Exercise instructions → Change "display name" to "username" in the data from the start through the line containing "Action: pyautogui.click(x=79, y=13)", inclusive, and reproduce only those lines with everything else unchanged. Leave the pictures out of your answer.

[Start of Records for the task]

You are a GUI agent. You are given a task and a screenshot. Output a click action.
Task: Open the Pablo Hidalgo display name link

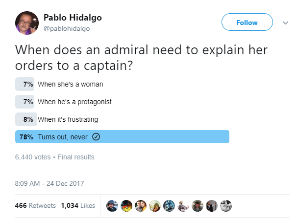point(73,18)
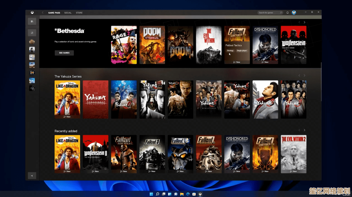
Task: Open the Store tab
Action: pyautogui.click(x=79, y=13)
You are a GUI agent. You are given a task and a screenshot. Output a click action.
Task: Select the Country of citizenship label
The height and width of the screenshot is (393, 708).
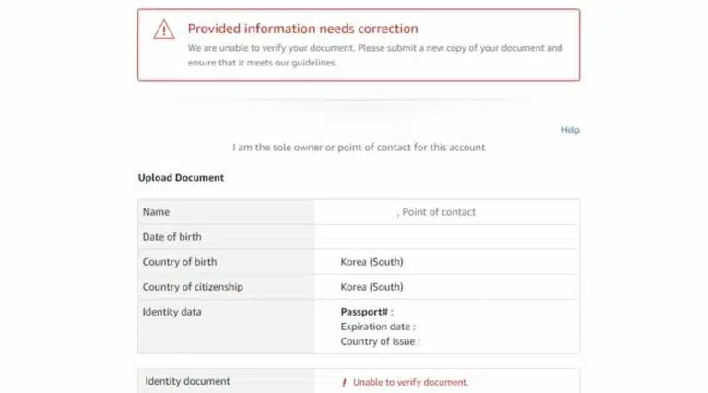coord(193,287)
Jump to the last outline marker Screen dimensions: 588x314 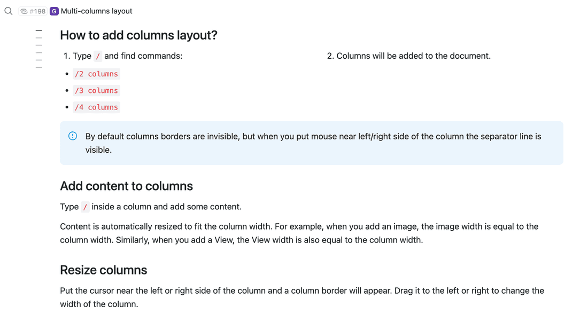(38, 67)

[End of Records for the task]

Exercise output →
You are a GUI agent. You are given a task and a screenshot. Output a click action.
Task: Open the Pablo Hidalgo username link

point(73,18)
Task: Open the Store tab
Action: pyautogui.click(x=79, y=13)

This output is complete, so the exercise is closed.